China's centrally administered state-owned enterprises, or SOEs, posted double-digit growth in revenue and profit in the first two months of 2018, while more than 80% of listed central SOEs reported "surging" profits in 2017, state-run Chinese newspaper China Daily reported March 21.

In January and February, central SOEs' profits rose an annual 22.6% to 206.67 billion yuan, while their total revenue climbed 10.9% year over year to 4.1 trillion yuan, China Daily said, citing "official data" without specifying where the data came from.

Meanwhile, 43 of the 53 listed central SOEs that have filed annual results with the Shanghai and Shenzhen stock exchanges showed "surging" profits in 2017, the newspaper reported, but did not provide aggregate exact figures.

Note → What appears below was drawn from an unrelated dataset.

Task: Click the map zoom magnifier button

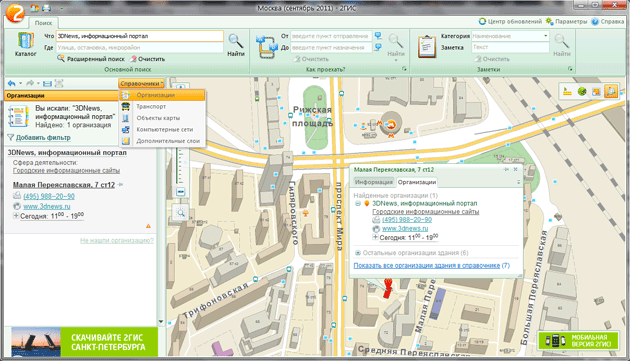Action: (x=180, y=213)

For full year 2017, Xinjiang Bayi Iron and Steel Co's net profits skyrocketed more than 30x to 1.17 billion yuan while China United Network Communications Ltd.'s net profit surged 176.4% year over year to 430 million yuan in 2017, China Daily reported. The companies' improved performance reflects the central government's efforts to restructure SOEs to improve their efficiency and competitiveness. China has rolled out two rounds of mixed-ownership reform covering a combined 19 SOEs in various sectors such as electrical services and civil aviation, the newspaper said.

The Chinese government is now planning to implement a third round of mixed-ownership reform covering 10 centrally administered and 21 locally administred SOEs to further enhance their profitability and efficiency. The number of central SOEs has fallen to 98 from 117 five years ago, China Daily said.

As of March 21, US$1 was equivalent to 6.33 Chinese yuan.